● TASK GOAL
Exact copy, pictures excluded: print the lines from the one with "View details of 行人标注_19070301 with magnifier" through the final line of the records.

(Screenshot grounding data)

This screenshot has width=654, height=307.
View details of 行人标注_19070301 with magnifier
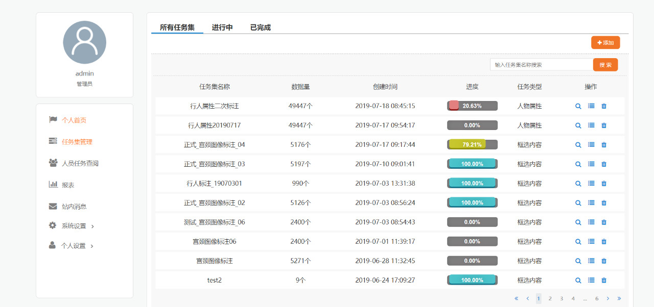pyautogui.click(x=578, y=184)

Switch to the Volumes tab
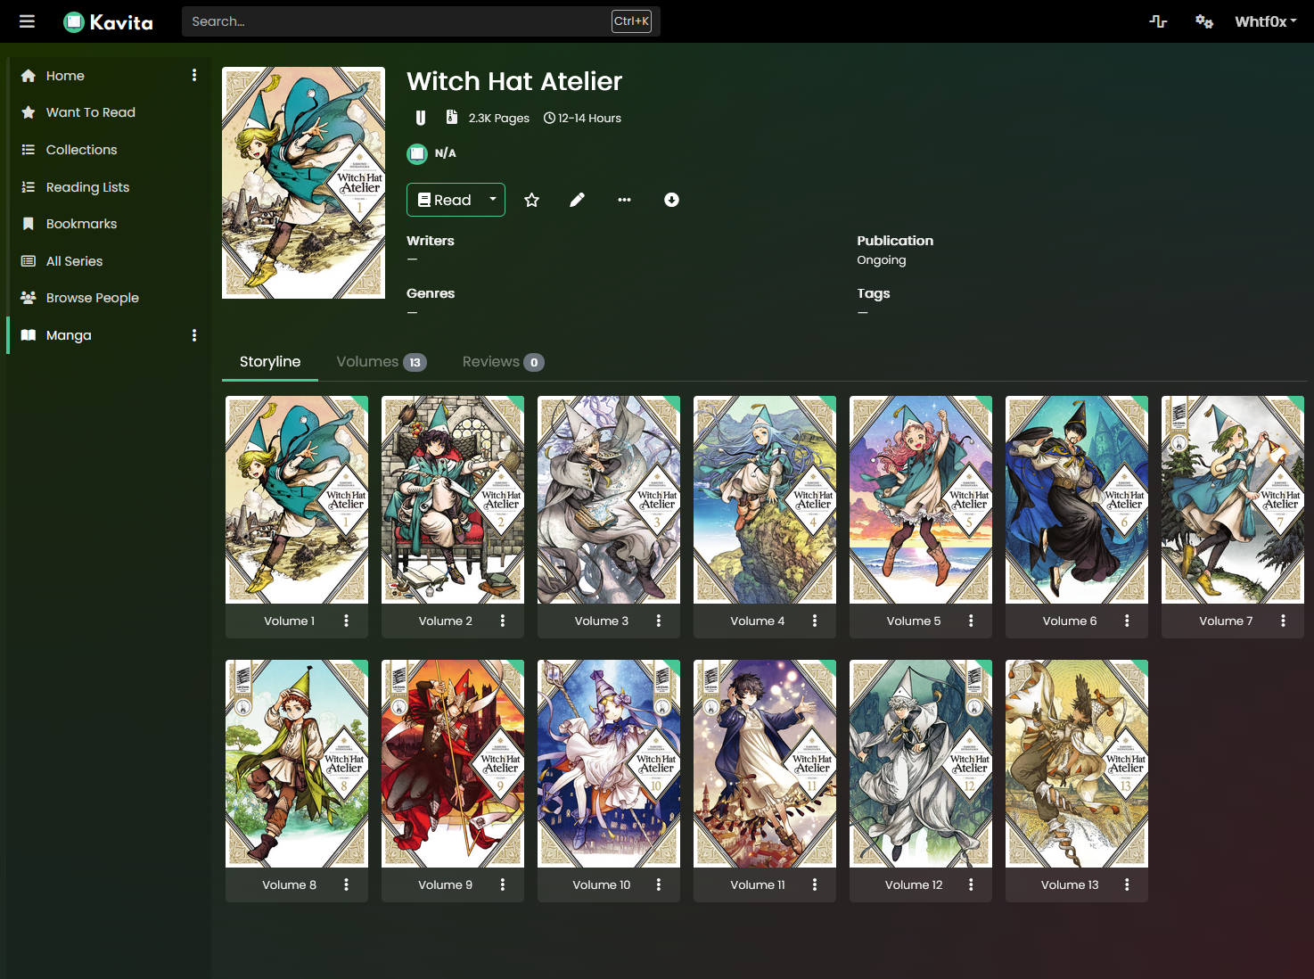381,362
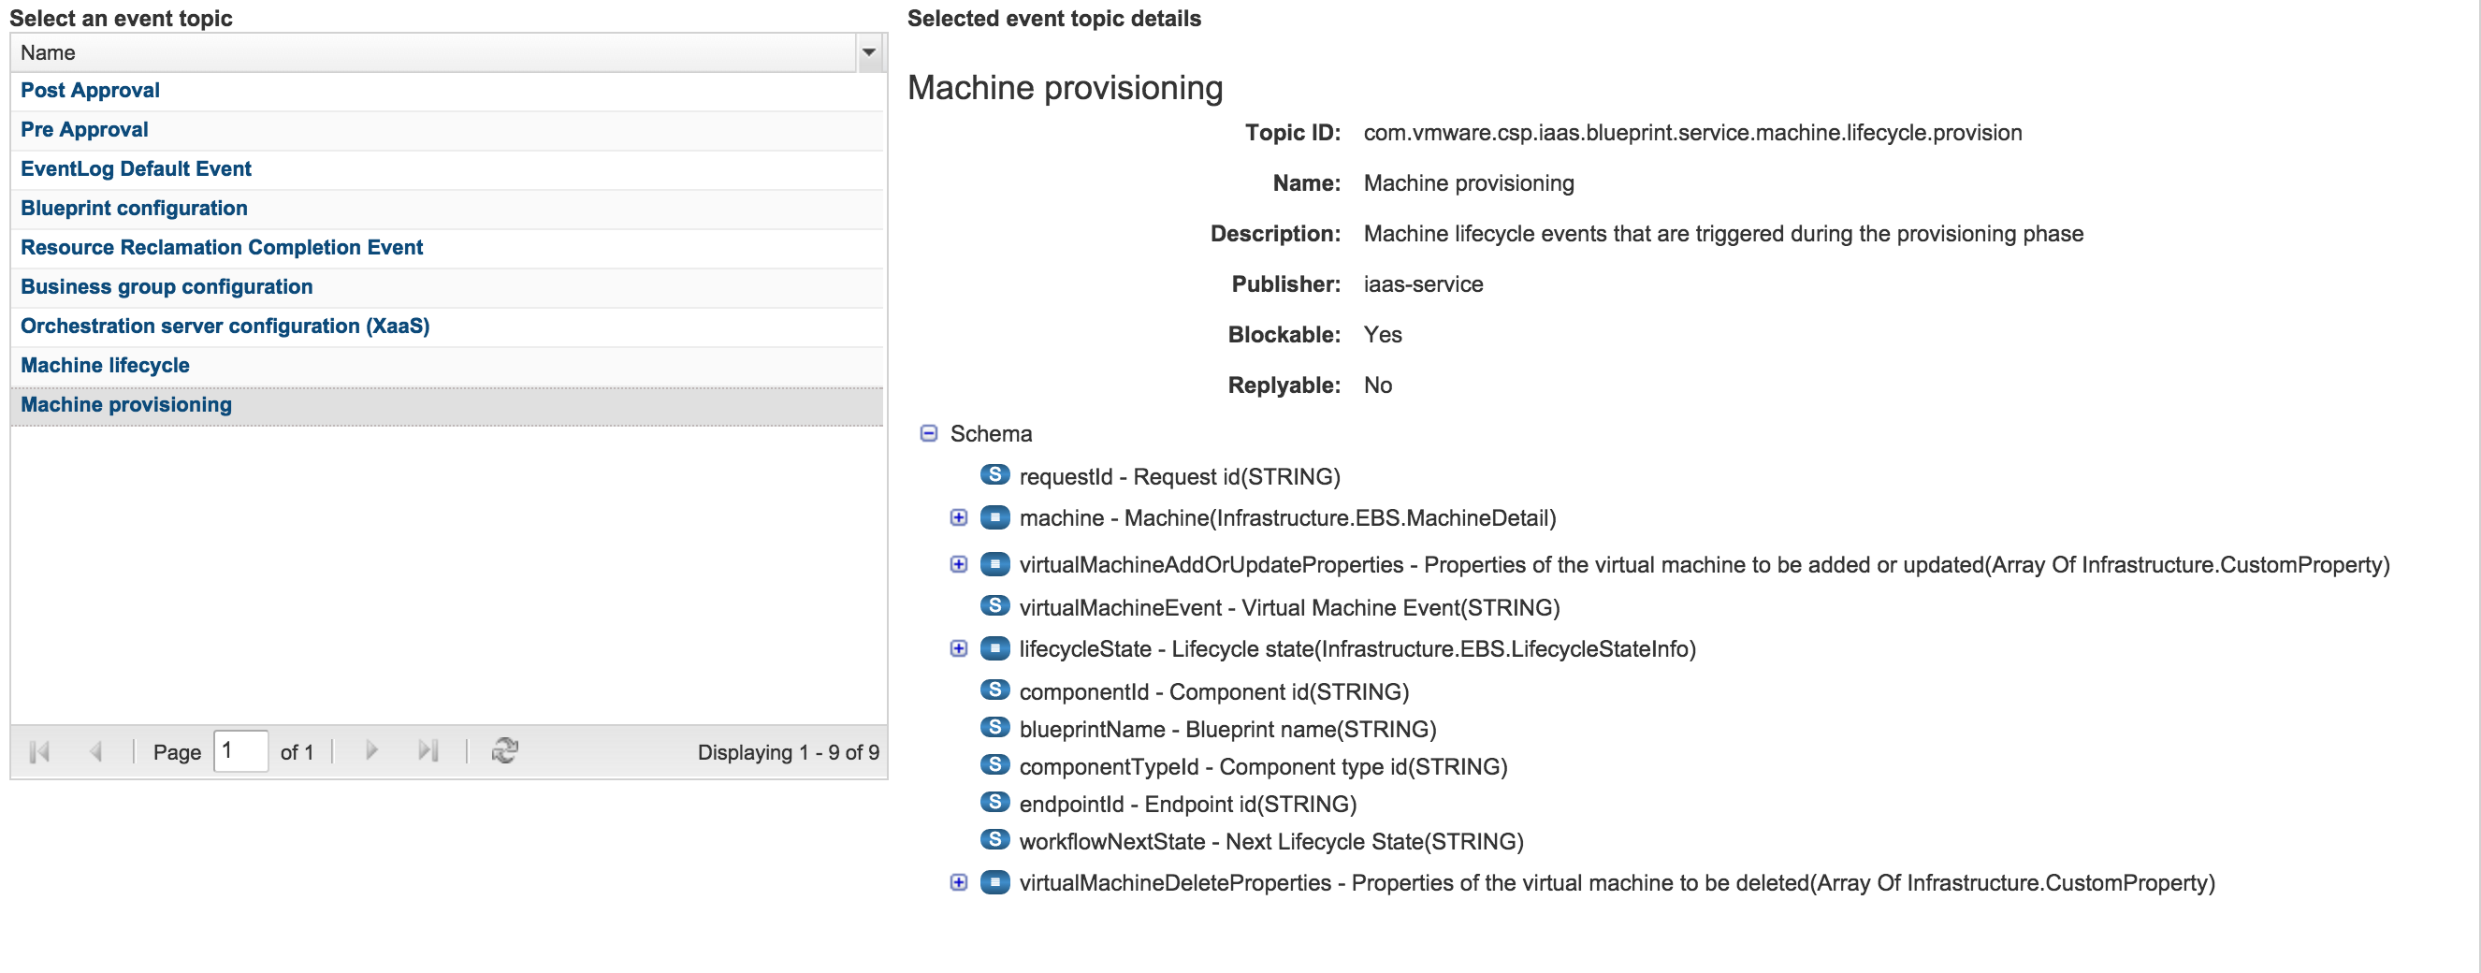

● EXERCISE OUTPUT
View details of 行人标注_19070301 with magnifier
pyautogui.click(x=578, y=184)

Switch to the Volumes tab
381,362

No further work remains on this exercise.